The characters are all innocent. No one is inherently evil, but they all manage to make each other sad while seeking happiness. And when they’re sad, you as the reader are sad. Aoi Hana is notable because all the characters are relatable. There are so few manga where the beautiful character is rejected. After all, that just doesn’t make sense! But in the real world, it’s not just about who’s the prettiest. It’s about who you’d rather spend your time with, and Aoi Hana reflects this honestly.
If you’re the type of person who is open to reading stuff of this genre, and don’t mind the infrequent break from the ultra-violence of things like Bleach or Naruto, then why not check it out? Aoi Hana is a light read that never fails to set my heart aflutter. Some of its aspects upon re-reading may seem over the top, but really it’s like they’re a simple joke homage to the genre. Enough stereotypes are turned on their heads to let you know that this isn’t any old run-of-the-mill romance/drama shoujo-ai manga. Every time I think of yuri, I think of Aoi Hana and how the characters are totally flawed and it makes them seem like bad people, but as you read you know that they aren’t bad, just human.
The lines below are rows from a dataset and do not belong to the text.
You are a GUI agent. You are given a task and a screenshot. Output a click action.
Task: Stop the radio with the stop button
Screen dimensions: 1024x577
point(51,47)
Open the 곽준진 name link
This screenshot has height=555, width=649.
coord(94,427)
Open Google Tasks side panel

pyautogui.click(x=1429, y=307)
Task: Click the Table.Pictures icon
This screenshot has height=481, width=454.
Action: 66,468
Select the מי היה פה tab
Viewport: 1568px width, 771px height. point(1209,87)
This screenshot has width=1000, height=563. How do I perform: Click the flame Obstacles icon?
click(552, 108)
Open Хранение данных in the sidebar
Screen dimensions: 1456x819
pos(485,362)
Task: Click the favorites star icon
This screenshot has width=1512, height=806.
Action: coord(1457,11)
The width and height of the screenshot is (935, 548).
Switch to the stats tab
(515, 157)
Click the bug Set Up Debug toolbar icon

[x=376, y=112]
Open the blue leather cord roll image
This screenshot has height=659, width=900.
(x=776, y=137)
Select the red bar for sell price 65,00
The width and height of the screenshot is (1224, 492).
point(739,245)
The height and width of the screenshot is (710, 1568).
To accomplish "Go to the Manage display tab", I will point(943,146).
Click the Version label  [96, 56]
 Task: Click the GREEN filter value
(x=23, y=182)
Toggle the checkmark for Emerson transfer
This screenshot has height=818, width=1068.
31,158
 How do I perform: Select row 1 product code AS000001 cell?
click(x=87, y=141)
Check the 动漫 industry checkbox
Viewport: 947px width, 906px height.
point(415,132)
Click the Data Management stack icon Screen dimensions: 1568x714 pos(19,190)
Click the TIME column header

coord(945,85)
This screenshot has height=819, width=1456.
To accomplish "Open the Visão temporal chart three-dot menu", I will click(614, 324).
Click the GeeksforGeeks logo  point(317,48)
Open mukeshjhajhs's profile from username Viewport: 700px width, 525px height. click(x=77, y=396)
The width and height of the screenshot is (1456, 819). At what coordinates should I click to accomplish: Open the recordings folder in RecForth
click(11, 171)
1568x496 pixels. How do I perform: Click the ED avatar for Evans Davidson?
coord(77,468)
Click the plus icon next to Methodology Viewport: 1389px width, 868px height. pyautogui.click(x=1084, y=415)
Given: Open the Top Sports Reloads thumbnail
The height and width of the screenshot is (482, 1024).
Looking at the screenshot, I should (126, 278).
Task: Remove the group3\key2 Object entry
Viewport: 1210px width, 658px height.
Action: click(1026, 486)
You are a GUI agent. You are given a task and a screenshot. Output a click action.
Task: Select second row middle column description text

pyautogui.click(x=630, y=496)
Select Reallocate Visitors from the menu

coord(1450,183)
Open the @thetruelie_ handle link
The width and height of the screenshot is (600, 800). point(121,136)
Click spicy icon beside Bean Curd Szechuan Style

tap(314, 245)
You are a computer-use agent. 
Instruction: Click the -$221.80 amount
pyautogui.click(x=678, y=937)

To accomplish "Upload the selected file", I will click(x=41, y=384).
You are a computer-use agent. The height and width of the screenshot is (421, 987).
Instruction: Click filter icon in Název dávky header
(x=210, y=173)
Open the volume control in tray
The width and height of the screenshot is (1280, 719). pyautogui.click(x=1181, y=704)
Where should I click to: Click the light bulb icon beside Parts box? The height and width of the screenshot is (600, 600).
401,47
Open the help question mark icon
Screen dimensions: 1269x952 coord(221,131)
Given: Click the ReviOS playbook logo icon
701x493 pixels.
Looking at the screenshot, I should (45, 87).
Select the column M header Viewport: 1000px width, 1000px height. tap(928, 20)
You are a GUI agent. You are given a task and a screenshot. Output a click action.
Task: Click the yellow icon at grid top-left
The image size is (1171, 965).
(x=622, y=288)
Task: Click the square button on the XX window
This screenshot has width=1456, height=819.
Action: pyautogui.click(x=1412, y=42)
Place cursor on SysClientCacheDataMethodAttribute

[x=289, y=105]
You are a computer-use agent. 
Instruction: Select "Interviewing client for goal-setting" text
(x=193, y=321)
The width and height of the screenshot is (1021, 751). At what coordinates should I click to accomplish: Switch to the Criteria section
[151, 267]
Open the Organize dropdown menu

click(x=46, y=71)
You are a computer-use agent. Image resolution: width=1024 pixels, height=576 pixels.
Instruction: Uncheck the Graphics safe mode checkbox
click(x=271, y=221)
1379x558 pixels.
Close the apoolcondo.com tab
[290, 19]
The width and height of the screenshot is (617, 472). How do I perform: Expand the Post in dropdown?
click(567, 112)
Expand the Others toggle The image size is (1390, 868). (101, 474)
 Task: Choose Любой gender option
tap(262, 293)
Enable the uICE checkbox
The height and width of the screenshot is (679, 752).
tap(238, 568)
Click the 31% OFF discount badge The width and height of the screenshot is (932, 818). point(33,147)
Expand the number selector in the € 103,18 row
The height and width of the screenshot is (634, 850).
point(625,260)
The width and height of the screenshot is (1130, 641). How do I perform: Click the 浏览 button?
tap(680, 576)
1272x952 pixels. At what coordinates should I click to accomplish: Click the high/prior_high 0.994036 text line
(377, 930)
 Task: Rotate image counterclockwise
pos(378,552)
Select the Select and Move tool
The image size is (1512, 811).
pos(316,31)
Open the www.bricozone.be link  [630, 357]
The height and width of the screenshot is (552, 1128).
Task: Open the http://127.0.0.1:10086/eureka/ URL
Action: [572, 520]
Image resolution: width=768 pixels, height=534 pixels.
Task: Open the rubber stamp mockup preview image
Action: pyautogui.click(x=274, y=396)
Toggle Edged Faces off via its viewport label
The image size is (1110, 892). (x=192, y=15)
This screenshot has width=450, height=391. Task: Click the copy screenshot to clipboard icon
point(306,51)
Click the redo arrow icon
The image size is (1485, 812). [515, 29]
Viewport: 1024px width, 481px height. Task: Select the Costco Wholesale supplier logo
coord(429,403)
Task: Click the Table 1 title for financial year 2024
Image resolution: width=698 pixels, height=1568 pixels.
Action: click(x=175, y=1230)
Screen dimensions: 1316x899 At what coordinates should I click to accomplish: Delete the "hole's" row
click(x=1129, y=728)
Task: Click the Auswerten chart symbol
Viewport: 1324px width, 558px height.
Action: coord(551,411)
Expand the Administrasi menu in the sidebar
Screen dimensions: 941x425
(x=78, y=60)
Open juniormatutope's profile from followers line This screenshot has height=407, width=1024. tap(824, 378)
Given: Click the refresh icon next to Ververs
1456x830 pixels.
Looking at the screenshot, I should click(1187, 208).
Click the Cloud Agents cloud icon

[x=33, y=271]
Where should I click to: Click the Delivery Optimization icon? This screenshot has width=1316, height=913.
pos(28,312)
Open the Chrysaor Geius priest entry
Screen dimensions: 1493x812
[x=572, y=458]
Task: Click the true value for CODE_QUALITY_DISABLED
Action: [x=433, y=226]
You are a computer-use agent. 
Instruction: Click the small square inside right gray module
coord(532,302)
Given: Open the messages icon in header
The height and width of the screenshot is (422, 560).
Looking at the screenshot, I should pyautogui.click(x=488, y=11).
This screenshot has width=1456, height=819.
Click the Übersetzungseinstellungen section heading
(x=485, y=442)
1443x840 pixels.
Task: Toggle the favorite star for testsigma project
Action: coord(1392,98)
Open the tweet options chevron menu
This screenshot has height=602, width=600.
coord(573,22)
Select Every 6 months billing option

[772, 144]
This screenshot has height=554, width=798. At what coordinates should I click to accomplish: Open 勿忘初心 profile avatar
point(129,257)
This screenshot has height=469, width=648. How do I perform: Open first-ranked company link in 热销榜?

Oh yeah, before I finish, I’ll get to the points that I really wanted to make. First off – back to what I said I’d discuss later. Later is now. At these all-girl schools, no one is surprised when girls say they’re in love with girls, or dating another girl. There’s no stigma about being gay or lesbian. There’s some worry about it not being normal, or being embarrassed to tell people, but there’s no emotional uncertainty in the characters. Fumi never wonders, “I like girls? What? I never thought I would be interested in a girl, this is so weird,” and when she tells Ah-chan that she’s going out with Yasuko, Ah-chan isn’t weirded out or scared. She embodies an acceptance and open-mindedness that makes this manga quite progressive. In this respect, Aoi Hana is perfect. Characters understand themselves and there’s never that source of drama, and rather, the complexities of relationships are what make the story so moving.
The other point I wanted to make about why Aoi Hana is special, as a manga (or anime), not just as a yuri or shoujo-ai. The story isn’t too long, which is nice. But more importantly, the manga is a window into the characters’ lives. When you read any comic, the panels are literally windows. Aoi Hana takes this another step further by having events that happen outside of these windows, implying to the reader that there’s more to the characters’ lives than just what you see through the windows. Sometimes events are recapped by Fumi as she lies in bed that night, and you think “Hey! That wasn’t shown!” but the thing is, Fumi and Ah-chan live beyond those windows, too. And that’s mastery of the art form, in my opinion. The use of that technique makes my mind blown by all its depth. At first it’s jarring to lack the full picture of the story, but it’s what keeps me coming back. Whenever I re-read any part of Aoi Hana, I notice things I hadn’t before, and I understand the characters even better. That’s what truly makes Aoi Hana a great manga.
So, regardless of whether you like shoujo-ai or not, Aoi Hana is a nice read that doesn’t take too long, unlike many other manga out there.